Es especialmente difícil, desde el lugar en que uno se encuentra psicológicamente, no desear, no anhelar ciertas cosas, ciertos acontecimientos, no comparar.  Cualquiera que sea nuestra condición, los deseos, los anhelos, las comparaciones continúan.  Siempre anhelamos más o menos de esto o de aquello, ansiamos continuar con algún placer y evitar el dolor.  Es realmente interesante preguntarse:  ¿Por qué la mente crea un centro en sí misma, alrededor del cual se mueve y tiene su existencia?  La vida es mil y una influencias, innumerables presiones, conscientes e inconscientes.  Entre estas presiones e influencias, escogemos unas y descartamos otras, y así construimos gradualmente un centro.  No dejamos que todas estas presiones e influencias pasen junto a nosotros sin afectarnos.  Cada presión, cada influencia nos afecta, y el efecto que nos causa decimos que es bueno o malo; no parecemos capaces de observar, de darnos cuenta de la influencia sin tomar parte en ella de uno u otro modo, resistiéndola o acogiéndola.  Esta resistencia o esta buena acogida, contribuyen a formar el centro desde el cual actuamos.  ¿Puede la mente no crear este centro? La respuesta sólo es posible encontrarla a través de la experimentación, no mediante forma alguna de aceptación o rechazo.  Por lo tanto, experimente y descubra.  Con la terminación de este centro, existe la verdadera libertad.
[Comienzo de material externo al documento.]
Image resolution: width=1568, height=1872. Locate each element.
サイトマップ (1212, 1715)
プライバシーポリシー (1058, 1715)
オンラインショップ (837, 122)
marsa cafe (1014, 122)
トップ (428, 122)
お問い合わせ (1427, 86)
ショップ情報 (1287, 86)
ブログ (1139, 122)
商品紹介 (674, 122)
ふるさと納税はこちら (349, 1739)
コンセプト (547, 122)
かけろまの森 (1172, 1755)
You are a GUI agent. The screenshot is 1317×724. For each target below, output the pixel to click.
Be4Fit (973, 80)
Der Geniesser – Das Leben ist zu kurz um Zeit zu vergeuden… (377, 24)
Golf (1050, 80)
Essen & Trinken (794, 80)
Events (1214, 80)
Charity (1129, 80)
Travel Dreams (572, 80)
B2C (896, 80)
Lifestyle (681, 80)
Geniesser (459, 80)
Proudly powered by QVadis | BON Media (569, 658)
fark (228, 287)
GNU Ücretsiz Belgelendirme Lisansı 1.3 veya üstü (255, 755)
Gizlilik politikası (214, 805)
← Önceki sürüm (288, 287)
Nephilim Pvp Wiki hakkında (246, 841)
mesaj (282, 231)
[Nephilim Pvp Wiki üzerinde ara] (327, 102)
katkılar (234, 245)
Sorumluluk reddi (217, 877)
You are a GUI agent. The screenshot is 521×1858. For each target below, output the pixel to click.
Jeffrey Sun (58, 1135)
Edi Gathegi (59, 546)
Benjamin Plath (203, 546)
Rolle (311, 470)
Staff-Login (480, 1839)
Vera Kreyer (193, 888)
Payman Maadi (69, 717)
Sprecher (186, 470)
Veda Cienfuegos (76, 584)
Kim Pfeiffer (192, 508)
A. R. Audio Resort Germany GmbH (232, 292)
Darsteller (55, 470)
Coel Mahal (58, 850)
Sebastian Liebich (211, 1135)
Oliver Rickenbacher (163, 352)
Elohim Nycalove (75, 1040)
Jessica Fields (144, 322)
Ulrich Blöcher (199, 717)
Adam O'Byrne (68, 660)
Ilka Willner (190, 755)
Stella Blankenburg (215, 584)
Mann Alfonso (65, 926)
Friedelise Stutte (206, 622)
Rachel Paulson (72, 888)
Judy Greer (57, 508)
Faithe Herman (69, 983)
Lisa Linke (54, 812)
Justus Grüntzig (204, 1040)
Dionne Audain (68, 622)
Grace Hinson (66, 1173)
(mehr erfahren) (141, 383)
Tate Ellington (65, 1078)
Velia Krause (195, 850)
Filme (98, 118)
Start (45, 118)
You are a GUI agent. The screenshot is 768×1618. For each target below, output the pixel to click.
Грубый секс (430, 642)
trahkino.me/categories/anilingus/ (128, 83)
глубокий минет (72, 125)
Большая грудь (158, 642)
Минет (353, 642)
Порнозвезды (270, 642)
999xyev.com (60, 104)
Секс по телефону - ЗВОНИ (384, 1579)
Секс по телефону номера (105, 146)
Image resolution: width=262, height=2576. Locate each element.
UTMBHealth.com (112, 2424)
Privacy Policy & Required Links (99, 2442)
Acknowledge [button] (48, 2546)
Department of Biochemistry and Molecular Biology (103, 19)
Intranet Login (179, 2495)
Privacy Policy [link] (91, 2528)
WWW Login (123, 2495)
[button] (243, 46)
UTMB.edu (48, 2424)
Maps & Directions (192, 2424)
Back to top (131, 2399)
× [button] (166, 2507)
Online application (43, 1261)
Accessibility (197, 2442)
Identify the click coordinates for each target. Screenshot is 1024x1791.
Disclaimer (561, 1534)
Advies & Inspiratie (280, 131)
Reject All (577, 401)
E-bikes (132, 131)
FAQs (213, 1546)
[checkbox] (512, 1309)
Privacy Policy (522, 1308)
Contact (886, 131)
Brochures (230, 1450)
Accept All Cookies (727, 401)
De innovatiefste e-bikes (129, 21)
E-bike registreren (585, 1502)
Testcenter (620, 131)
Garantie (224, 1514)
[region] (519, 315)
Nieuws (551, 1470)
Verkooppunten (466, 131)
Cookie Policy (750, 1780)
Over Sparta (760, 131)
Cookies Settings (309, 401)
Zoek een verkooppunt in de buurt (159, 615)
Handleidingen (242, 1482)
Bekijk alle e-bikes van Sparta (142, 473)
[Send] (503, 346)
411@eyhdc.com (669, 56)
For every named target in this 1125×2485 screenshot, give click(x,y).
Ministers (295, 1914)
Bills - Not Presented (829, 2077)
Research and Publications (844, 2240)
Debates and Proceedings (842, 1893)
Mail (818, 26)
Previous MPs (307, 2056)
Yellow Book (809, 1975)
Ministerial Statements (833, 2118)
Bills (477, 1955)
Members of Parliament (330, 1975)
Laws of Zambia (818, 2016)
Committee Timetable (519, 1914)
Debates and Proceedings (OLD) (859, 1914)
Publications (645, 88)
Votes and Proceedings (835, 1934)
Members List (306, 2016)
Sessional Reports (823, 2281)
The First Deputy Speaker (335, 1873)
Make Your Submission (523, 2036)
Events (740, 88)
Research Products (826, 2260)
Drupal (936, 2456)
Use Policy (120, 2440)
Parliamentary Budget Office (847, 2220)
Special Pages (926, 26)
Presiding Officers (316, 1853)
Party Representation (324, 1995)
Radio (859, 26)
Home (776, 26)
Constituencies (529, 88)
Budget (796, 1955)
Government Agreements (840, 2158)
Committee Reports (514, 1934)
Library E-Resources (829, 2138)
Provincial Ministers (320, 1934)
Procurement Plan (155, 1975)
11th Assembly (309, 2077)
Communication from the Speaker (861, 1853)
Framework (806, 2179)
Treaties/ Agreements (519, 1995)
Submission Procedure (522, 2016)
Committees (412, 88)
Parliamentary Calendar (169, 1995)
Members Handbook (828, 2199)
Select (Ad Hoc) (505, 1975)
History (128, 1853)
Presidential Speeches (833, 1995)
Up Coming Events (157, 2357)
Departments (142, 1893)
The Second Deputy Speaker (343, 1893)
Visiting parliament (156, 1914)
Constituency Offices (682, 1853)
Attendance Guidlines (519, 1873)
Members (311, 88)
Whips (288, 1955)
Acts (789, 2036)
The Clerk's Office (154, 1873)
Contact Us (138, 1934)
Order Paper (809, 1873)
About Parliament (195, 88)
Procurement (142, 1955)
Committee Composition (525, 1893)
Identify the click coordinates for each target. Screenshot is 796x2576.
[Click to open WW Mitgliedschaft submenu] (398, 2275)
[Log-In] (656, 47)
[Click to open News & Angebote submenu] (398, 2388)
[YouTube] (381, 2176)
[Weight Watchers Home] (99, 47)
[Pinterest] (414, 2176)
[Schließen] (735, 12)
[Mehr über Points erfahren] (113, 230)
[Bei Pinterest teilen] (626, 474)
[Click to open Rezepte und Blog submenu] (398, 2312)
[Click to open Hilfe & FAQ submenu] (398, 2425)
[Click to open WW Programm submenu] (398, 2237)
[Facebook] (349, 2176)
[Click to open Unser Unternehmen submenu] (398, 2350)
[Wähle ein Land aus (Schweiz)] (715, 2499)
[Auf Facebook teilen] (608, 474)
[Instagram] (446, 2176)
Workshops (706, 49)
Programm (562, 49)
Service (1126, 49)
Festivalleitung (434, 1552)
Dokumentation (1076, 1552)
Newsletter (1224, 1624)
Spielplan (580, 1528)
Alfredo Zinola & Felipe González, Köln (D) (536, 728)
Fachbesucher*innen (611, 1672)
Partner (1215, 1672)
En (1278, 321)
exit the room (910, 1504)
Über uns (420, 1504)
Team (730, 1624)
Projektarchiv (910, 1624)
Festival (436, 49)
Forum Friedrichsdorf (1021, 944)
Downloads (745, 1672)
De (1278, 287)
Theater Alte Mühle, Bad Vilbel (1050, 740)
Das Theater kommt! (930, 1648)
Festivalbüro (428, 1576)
Uno se agita, está ansioso, y a veces asustado.  Estas cosas ocurren.  Son los accidentes de la vida.  La vida es hoy un día nublado.  El otro día fue claro y soleado, pero ahora llueve, está nublado y hace frío; este cambio es el inevitable proceso del vivir.  La ansiedad, el miedo, de pronto se nos viene encima; hay causas para ello, ocultas o muy evidentes, y con un poco de percepción uno puede encontrar esas causas.  Pero lo importante es darse cuenta de estos sucesos o accidentes y no dejarles que echen raíces, permanentemente o temporarias.  Uno da raíces a estas reacciones cuando la mente compara, justifica, condena o acepta.  Usted sabe, uno tiene que estar internamente despierto todo el tiempo, sin ninguna tensión.  La tensión surge cuando deseamos un resultado, y lo que surge vuelve a crear una tensión que también debe eliminarse.  Permítale  a la vida que fluya.